The same dispiriting dynamic holds, he emphasizes, when the demand for diversity focuses on ethnicity or sex.
Multiculturalism also begins with a respectable moral judgment and also ends at war with genuine learning. “Like the concept of diversity,” Kronman notes, “the idea of multiculturalism is motivated in significant part by political concerns and functions as an instrument of corrective justice. ” Specifically, multiculturalism arises out of a sense of the injustices, real and imagined, perpetrated by the West against non-Western cultures and civilizations. The kernel of truth in multiculturalism is that an educated person, and all the more now in the era of globalization, must study and appreciate the achievements of non-Western cultures and civilizations. But it is the stronger version of multiculturalism that is influential. According to it, “the ideas and institutions of the West, and the works that embody them, have no more value than those of other, non-Western civilizations. ” This version is itself often motivated by, and occasionally slides into, the still stronger view that liberal democracy in America is uniquely vulgar, dangerous, and unjust.

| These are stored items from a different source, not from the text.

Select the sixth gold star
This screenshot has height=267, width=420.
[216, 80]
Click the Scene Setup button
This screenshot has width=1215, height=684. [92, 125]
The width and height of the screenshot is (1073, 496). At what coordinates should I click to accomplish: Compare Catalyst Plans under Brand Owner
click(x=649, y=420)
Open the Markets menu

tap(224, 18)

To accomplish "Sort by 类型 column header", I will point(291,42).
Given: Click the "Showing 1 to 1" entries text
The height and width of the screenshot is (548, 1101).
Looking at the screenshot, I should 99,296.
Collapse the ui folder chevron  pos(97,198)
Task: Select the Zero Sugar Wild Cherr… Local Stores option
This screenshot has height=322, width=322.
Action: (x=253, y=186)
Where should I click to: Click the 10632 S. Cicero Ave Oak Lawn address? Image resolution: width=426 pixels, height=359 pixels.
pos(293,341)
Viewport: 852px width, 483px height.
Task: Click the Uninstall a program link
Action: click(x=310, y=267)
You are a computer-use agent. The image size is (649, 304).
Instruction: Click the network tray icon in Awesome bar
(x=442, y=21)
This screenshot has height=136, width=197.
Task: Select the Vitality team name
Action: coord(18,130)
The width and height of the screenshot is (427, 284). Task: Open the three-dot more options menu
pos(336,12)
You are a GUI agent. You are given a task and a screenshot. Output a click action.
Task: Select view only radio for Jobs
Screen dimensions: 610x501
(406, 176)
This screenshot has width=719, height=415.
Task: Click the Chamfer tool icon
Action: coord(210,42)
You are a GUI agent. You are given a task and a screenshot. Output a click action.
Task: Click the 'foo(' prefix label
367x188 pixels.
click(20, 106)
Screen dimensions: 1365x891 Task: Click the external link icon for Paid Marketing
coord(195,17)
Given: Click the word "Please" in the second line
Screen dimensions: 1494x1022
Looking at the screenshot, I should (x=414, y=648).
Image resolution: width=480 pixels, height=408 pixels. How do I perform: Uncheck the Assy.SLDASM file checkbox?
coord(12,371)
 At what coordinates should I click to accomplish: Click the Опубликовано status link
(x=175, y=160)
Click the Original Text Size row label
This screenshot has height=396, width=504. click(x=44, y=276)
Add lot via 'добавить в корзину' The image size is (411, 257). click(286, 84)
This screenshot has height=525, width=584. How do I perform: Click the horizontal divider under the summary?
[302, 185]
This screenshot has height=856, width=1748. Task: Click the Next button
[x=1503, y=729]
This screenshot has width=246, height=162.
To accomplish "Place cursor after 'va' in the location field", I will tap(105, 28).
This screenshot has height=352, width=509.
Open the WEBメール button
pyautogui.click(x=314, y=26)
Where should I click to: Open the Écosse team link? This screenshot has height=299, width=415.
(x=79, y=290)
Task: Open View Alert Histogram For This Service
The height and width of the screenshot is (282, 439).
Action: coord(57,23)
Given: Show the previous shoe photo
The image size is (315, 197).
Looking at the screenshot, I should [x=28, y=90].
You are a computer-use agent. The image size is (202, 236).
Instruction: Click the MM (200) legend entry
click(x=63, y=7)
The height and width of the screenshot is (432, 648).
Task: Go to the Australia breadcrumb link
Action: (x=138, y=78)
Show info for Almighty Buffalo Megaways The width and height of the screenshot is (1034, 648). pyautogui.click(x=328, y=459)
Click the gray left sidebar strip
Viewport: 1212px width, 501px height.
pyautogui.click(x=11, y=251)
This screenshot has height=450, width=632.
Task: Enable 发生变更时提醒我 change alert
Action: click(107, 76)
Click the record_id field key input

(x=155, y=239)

The dominant version of multiculturalism, Kronman shows, misunderstands the connection between education and tradition and promulgates warped opinions about the culture of the West from which it springs and from which it derives its moral appeal. Multiculturalism demands at least equal time in the classroom for Western and non-Western civilization. However, humanities education consists in large measure in studying the “internally continuous conversation” in which great writers — Plato and Hobbes, Shakespeare and Machiavelli, Nietzsche and Socrates — debate the purpose and value of life. Of course, non-Western civilizations have their internally continuous conversations. But the very condition for learning about the faraway and foreign is understanding one ’s own situatedness, so it makes sense for our universities to begin with and place at their core the conversation which constitutes the civilization of which they are a part.
It makes sense for another reason. Contrary to the tenets of multiculturalism, the moral and political principles of Western civilization have increasingly and rightly come to be accepted as the proper basis for global civilization:
The ideals of individual freedom and toleration; of democratic government; of respect for the rights of minorities and for human rights generally; a reliance on markets as a mechanism for the organization of economic life and a recognition of the need for markets to be regulated by a supervenient political authority; a reliance, in the political realm, on the methods of bureaucratic administration, with its formal division of functions and legal separation of office from officeholder; an acceptance of the truths of modern science and the ubiquitous employment of its technologial products: all these provide, in many parts of the world, the existing foundations for political, social and economic life, and where they do not, they are viewed as aspirational goals toward which everyone has the strongest moral and material reasons to strive.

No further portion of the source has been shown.